[Extracted data entries]
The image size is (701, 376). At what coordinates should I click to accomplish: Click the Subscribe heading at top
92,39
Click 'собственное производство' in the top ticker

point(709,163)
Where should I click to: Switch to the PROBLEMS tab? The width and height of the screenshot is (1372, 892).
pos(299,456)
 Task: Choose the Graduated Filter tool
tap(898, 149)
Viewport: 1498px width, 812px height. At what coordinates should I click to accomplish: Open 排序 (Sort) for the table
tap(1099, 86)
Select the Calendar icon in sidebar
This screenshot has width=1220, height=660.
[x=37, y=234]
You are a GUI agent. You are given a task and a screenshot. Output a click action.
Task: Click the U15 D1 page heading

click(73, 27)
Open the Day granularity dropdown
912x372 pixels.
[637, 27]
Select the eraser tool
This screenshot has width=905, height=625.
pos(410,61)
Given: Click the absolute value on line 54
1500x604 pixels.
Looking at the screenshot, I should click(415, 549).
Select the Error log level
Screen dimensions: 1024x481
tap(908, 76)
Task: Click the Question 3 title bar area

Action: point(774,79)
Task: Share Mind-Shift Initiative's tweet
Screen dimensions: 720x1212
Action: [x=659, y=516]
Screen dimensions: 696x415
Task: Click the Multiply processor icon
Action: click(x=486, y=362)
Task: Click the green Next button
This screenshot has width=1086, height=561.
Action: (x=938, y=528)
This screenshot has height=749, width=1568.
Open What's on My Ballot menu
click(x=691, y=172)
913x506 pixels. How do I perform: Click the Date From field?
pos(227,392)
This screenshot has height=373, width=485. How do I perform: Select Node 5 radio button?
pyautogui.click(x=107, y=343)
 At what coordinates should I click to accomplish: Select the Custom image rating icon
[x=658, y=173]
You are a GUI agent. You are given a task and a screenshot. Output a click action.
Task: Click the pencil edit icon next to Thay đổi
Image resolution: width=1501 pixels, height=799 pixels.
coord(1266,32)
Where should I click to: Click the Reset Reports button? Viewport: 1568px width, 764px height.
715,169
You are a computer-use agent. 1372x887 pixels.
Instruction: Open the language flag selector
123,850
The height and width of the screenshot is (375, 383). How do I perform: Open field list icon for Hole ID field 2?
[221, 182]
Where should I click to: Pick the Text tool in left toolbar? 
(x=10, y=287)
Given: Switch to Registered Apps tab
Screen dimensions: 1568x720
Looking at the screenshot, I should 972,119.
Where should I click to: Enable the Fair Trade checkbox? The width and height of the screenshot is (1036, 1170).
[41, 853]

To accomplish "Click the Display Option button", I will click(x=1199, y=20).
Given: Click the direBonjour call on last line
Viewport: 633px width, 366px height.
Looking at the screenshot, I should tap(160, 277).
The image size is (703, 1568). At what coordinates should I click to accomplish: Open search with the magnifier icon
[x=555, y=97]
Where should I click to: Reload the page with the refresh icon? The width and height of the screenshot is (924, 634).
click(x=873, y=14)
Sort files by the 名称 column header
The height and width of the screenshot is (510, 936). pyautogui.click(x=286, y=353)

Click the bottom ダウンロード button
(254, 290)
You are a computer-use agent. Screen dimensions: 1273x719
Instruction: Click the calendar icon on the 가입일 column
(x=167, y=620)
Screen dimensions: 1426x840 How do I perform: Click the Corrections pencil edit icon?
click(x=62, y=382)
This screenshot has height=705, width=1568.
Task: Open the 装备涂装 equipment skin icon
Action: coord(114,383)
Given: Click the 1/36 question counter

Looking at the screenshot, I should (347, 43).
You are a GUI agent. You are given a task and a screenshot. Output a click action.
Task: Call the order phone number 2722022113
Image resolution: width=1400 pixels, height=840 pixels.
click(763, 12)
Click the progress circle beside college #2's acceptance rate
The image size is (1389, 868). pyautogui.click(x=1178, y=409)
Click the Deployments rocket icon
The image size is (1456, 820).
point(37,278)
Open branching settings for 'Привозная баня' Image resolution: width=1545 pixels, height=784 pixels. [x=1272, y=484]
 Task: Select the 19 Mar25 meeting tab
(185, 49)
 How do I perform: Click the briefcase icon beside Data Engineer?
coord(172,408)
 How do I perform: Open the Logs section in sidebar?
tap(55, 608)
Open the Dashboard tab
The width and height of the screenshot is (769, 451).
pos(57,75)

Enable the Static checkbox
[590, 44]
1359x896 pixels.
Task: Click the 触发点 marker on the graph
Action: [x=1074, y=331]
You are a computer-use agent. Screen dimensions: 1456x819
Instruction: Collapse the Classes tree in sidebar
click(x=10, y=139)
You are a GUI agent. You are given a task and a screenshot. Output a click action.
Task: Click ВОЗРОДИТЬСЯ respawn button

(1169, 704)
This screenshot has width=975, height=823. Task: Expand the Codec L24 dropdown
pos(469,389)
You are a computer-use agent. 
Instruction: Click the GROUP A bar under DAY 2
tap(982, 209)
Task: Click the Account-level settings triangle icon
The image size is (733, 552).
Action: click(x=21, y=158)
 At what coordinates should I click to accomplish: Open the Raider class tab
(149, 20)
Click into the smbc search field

> **DIRECTIONS**
Render the records above as a JSON list of strings, with one string per line and no blank lines.

> **FULL SOLUTION**
[
  "The image size is (701, 376). At what coordinates should I click to accomplish: Click the Subscribe heading at top",
  "92,39",
  "Click 'собственное производство' in the top ticker",
  "point(709,163)",
  "Where should I click to: Switch to the PROBLEMS tab? The width and height of the screenshot is (1372, 892).",
  "pos(299,456)",
  " Task: Choose the Graduated Filter tool",
  "tap(898, 149)",
  "Viewport: 1498px width, 812px height. At what coordinates should I click to accomplish: Open 排序 (Sort) for the table",
  "tap(1099, 86)",
  "Select the Calendar icon in sidebar",
  "This screenshot has width=1220, height=660.",
  "[x=37, y=234]",
  "You are a GUI agent. You are given a task and a screenshot. Output a click action.",
  "Task: Click the U15 D1 page heading",
  "click(73, 27)",
  "Open the Day granularity dropdown",
  "912x372 pixels.",
  "[637, 27]",
  "Select the eraser tool",
  "This screenshot has width=905, height=625.",
  "pos(410,61)",
  "Given: Click the absolute value on line 54",
  "1500x604 pixels.",
  "Looking at the screenshot, I should click(415, 549).",
  "Select the Error log level",
  "Screen dimensions: 1024x481",
  "tap(908, 76)",
  "Task: Click the Question 3 title bar area",
  "Action: point(774,79)",
  "Task: Share Mind-Shift Initiative's tweet",
  "Screen dimensions: 720x1212",
  "Action: [x=659, y=516]",
  "Screen dimensions: 696x415",
  "Task: Click the Multiply processor icon",
  "Action: click(x=486, y=362)",
  "Task: Click the green Next button",
  "This screenshot has width=1086, height=561.",
  "Action: (x=938, y=528)",
  "This screenshot has height=749, width=1568.",
  "Open What's on My Ballot menu",
  "click(x=691, y=172)",
  "913x506 pixels. How do I perform: Click the Date From field?",
  "pos(227,392)",
  "This screenshot has height=373, width=485. How do I perform: Select Node 5 radio button?",
  "pyautogui.click(x=107, y=343)",
  " At what coordinates should I click to accomplish: Select the Custom image rating icon",
  "[x=658, y=173]",
  "You are a GUI agent. You are given a task and a screenshot. Output a click action.",
  "Task: Click the pencil edit icon next to Thay đổi",
  "Image resolution: width=1501 pixels, height=799 pixels.",
  "coord(1266,32)",
  "Where should I click to: Click the Reset Reports button? Viewport: 1568px width, 764px height.",
  "715,169",
  "You are a computer-use agent. 1372x887 pixels.",
  "Instruction: Open the language flag selector",
  "123,850",
  "The height and width of the screenshot is (375, 383). How do I perform: Open field list icon for Hole ID field 2?",
  "[221, 182]",
  "Where should I click to: Pick the Text tool in left toolbar? ",
  "(x=10, y=287)",
  "Given: Switch to Registered Apps tab",
  "Screen dimensions: 1568x720",
  "Looking at the screenshot, I should 972,119.",
  "Where should I click to: Enable the Fair Trade checkbox? The width and height of the screenshot is (1036, 1170).",
  "[41, 853]",
  "To accomplish \"Click the Display Option button\", I will click(x=1199, y=20).",
  "Given: Click the direBonjour call on last line",
  "Viewport: 633px width, 366px height.",
  "Looking at the screenshot, I should tap(160, 277).",
  "The image size is (703, 1568). At what coordinates should I click to accomplish: Open search with the magnifier icon",
  "[x=555, y=97]",
  "Where should I click to: Reload the page with the refresh icon? The width and height of the screenshot is (924, 634).",
  "click(x=873, y=14)",
  "Sort files by the 名称 column header",
  "The height and width of the screenshot is (510, 936). pyautogui.click(x=286, y=353)",
  "Click the bottom ダウンロード button",
  "(254, 290)",
  "You are a computer-use agent. Screen dimensions: 1273x719",
  "Instruction: Click the calendar icon on the 가입일 column",
  "(x=167, y=620)",
  "Screen dimensions: 1426x840 How do I perform: Click the Corrections pencil edit icon?",
  "click(x=62, y=382)",
  "This screenshot has height=705, width=1568.",
  "Task: Open the 装备涂装 equipment skin icon",
  "Action: coord(114,383)",
  "Given: Click the 1/36 question counter",
  "Looking at the screenshot, I should (347, 43).",
  "You are a GUI agent. You are given a task and a screenshot. Output a click action.",
  "Task: Call the order phone number 2722022113",
  "Image resolution: width=1400 pixels, height=840 pixels.",
  "click(763, 12)",
  "Click the progress circle beside college #2's acceptance rate",
  "The image size is (1389, 868). pyautogui.click(x=1178, y=409)",
  "Click the Deployments rocket icon",
  "The image size is (1456, 820).",
  "point(37,278)",
  "Open branching settings for 'Привозная баня' Image resolution: width=1545 pixels, height=784 pixels. [x=1272, y=484]",
  " Task: Select the 19 Mar25 meeting tab",
  "(185, 49)",
  " How do I perform: Click the briefcase icon beside Data Engineer?",
  "coord(172,408)",
  " How do I perform: Open the Logs section in sidebar?",
  "tap(55, 608)",
  "Open the Dashboard tab",
  "The width and height of the screenshot is (769, 451).",
  "pos(57,75)",
  "Enable the Static checkbox",
  "[590, 44]",
  "1359x896 pixels.",
  "Task: Click the 触发点 marker on the graph",
  "Action: [x=1074, y=331]",
  "You are a computer-use agent. Screen dimensions: 1456x819",
  "Instruction: Collapse the Classes tree in sidebar",
  "click(x=10, y=139)",
  "You are a GUI agent. You are given a task and a screenshot. Output a click action.",
  "Task: Click ВОЗРОДИТЬСЯ respawn button",
  "(1169, 704)",
  "This screenshot has width=975, height=823. Task: Expand the Codec L24 dropdown",
  "pos(469,389)",
  "You are a computer-use agent. ",
  "Instruction: Click the GROUP A bar under DAY 2",
  "tap(982, 209)",
  "Task: Click the Account-level settings triangle icon",
  "The image size is (733, 552).",
  "Action: click(x=21, y=158)",
  " At what coordinates should I click to accomplish: Open the Raider class tab",
  "(149, 20)",
  "Click into the smbc search field"
]